An Economic Framework for 6-DoF Grasp Detection

TL;DR

The paper tackles the high resource cost and slow convergence of density-supervision-based 6-DoF grasp detection by introducing EconomicGrasp, an economic supervision framework. It maintains all grasp views to mitigate label ambiguity while employing a focal representation that includes an Interactive Grasp Head and a Composite Score Estimation to learn a specific grasp efficiently under sparse supervision. A three-pronged strategy—grasp pose pruning, scene-level label aggregation, and selective loss—reduces labels from 55 GB to 1.6 GB and cuts training time, memory, and storage costs dramatically, while preserving or improving performance by about 3 AP on average on GraspNet-1Billion. Real-world tests and extensive ablations corroborate the method’s robustness and efficiency, suggesting significant practical impact for resource-constrained robotic grasping.
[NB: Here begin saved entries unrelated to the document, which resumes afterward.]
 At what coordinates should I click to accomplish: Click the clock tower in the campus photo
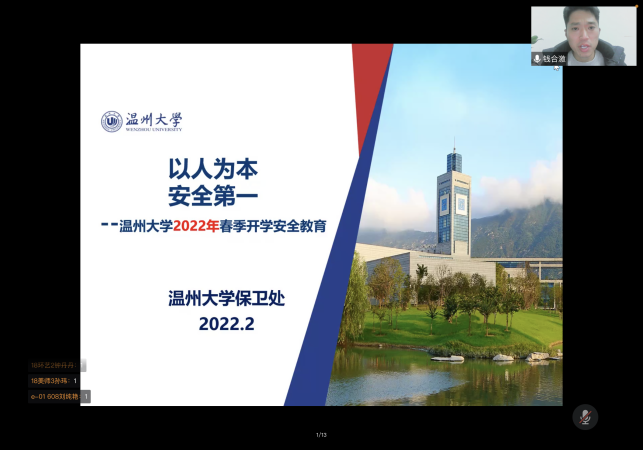[453, 200]
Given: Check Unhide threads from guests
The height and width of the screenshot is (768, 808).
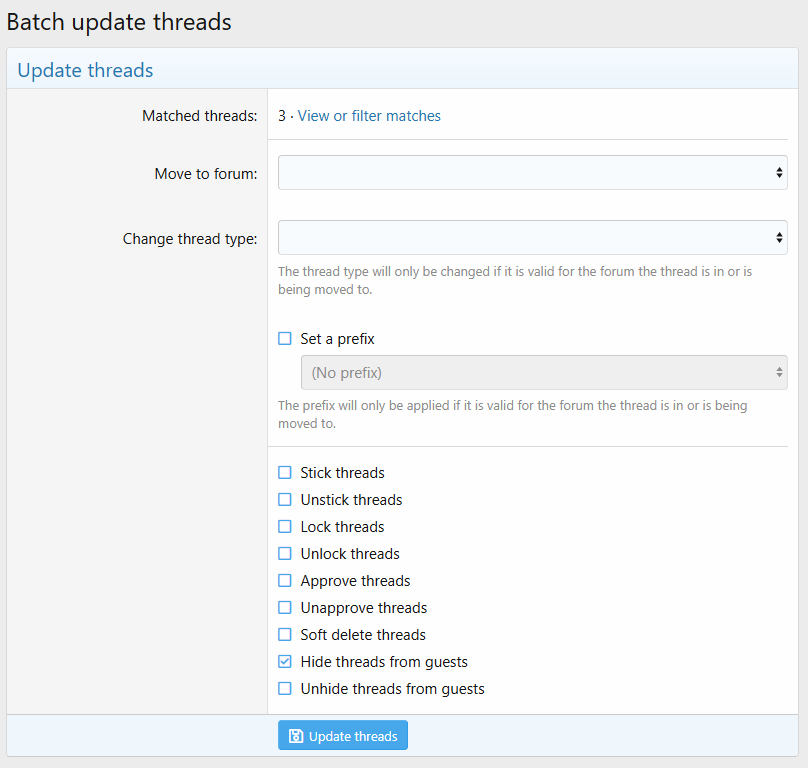Looking at the screenshot, I should 285,689.
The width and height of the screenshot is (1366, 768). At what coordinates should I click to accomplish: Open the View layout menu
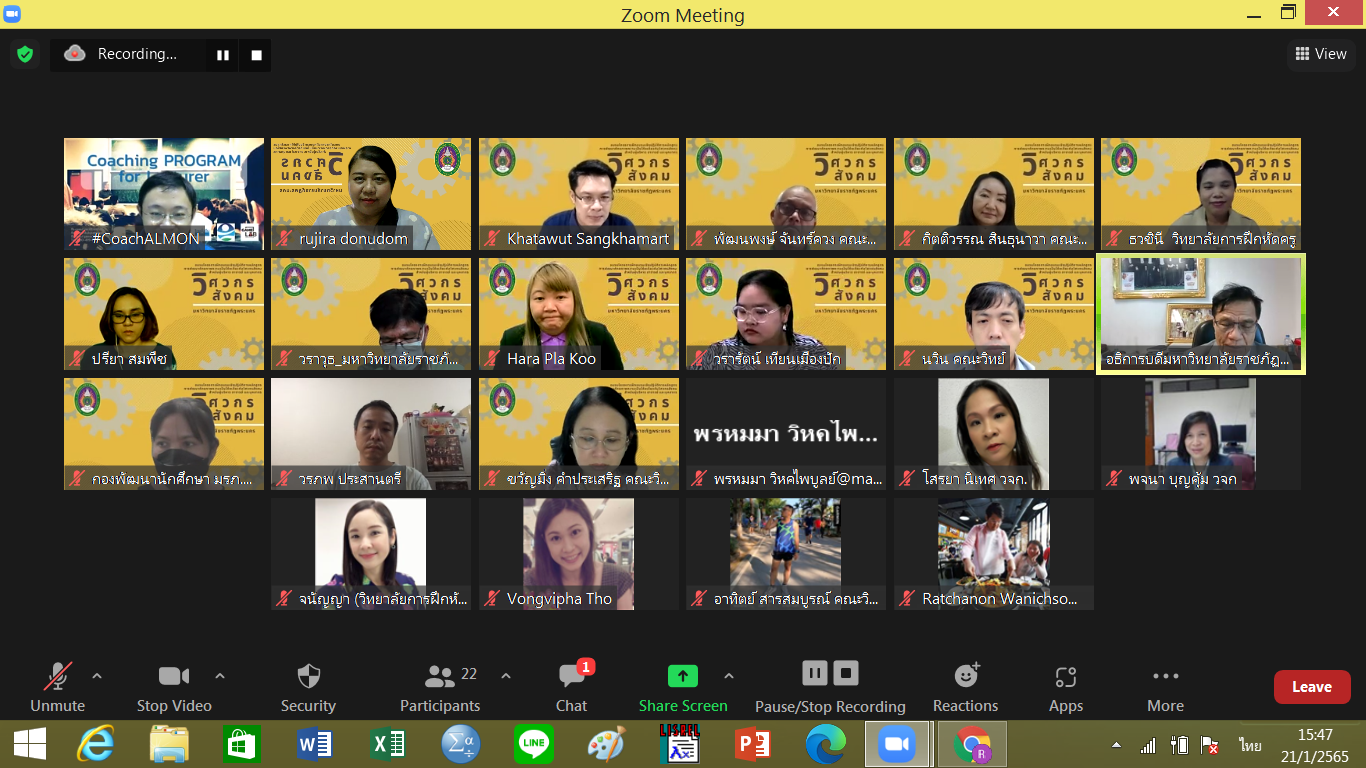pyautogui.click(x=1321, y=54)
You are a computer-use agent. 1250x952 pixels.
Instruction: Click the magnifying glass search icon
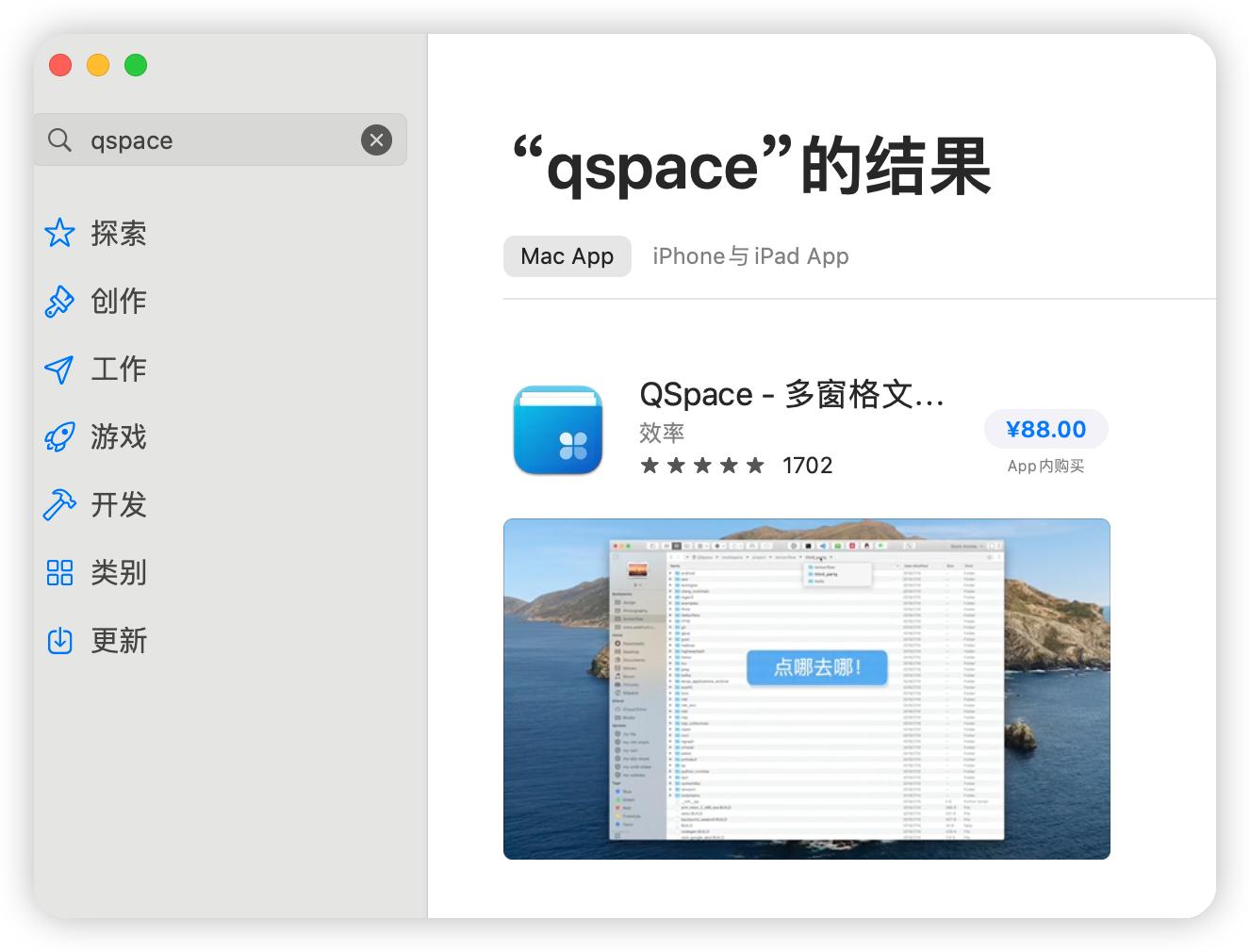58,140
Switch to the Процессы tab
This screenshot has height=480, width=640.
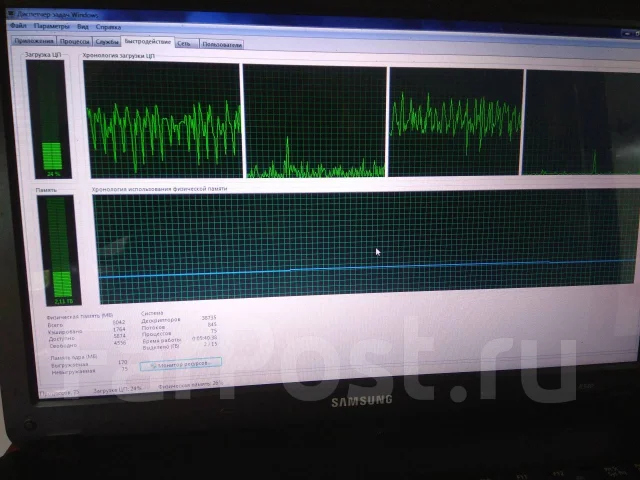click(x=74, y=41)
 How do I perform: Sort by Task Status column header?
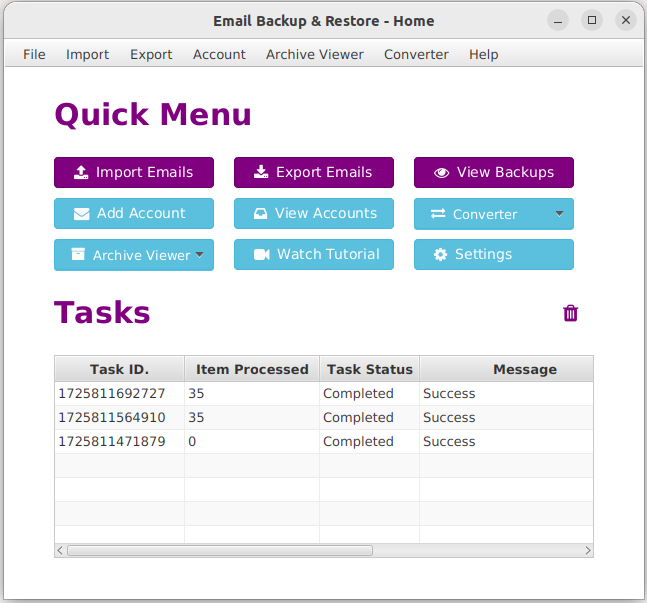tap(370, 369)

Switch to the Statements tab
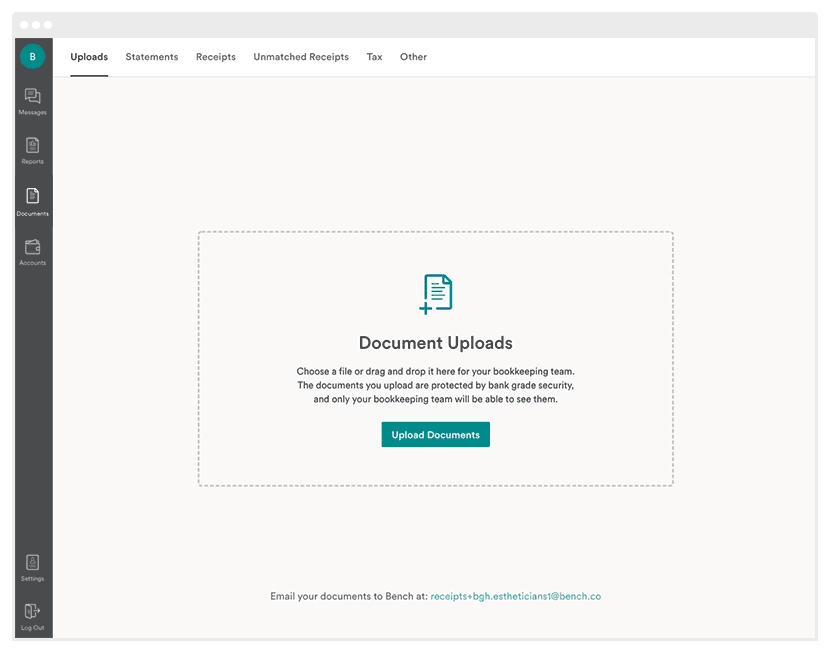coord(152,57)
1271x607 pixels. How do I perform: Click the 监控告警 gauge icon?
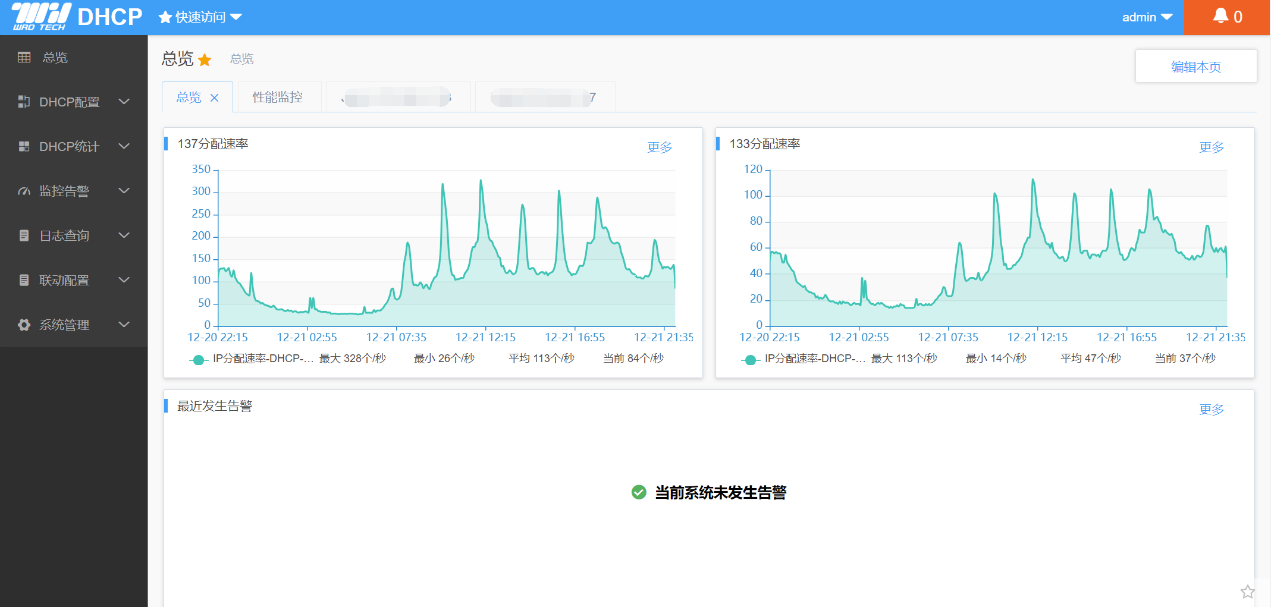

The work provides code and demonstrates a viable path toward scalable, high-performance grasping with reduced supervision requirements.

Abstract

Robotic grasping in clutters is a fundamental task in robotic manipulation. In this work, we propose an economic framework for 6-DoF grasp detection, aiming to economize the resource cost in training and meanwhile maintain effective grasp performance. To begin with, we discover that the dense supervision is the bottleneck of current SOTA methods that severely encumbers the entire training overload, meanwhile making the training difficult to converge. To solve the above problem, we first propose an economic supervision paradigm for efficient and effective grasping. This paradigm includes a well-designed supervision selection strategy, selecting key labels basically without ambiguity, and an economic pipeline to enable the training after selection. Furthermore, benefit from the economic supervision, we can focus on a specific grasp, and thus we devise a focal representation module, which comprises an interactive grasp head and a composite score estimation to generate the specific grasp more accurately. Combining all together, the EconomicGrasp framework is proposed. Our extensive experiments show that EconomicGrasp surpasses the SOTA grasp method by about 3AP on average, and with extremely low resource cost, for about 1/4 training time cost, 1/8 memory cost and 1/30 storage cost. Our code is available at https://github.com/iSEE-Laboratory/EconomicGrasp.

Figures (7)

• Figure 1: Economic supervision vs. dense supervision. In our economic framework, the resource cost is minimal and the training is easy to converge. Moreover, with our well design for economic supervision, our framework achieves better performance than the SOTA dense supervision method GSNetwang2021graspness. "ep" means epochs. All the costs are tested in an empty machine with one NVIDIA RTX3090 GPU for fair. The results are trained and tested with GraspNet-1Billionfang2020graspnet on Kinect data.
• Figure 2: Task definition and the grasp pose. The input for this task is the single-view point cloud from the depth camera and the model aims to output the successful 6-DoF grasp poses for the input scene.
• Figure 3: In specific points, there exist many good grasps that with different poses. If we reduce the supervision, it may cause ambiguity in the learning process.
• Figure 4: Interactive grasp head.
• Figure 5: Frameworks overview. Benefit from the economic supervision and focal representation, our economic framework achieves effective performance with low costs. We highlight the main contributions of our paper in bold face.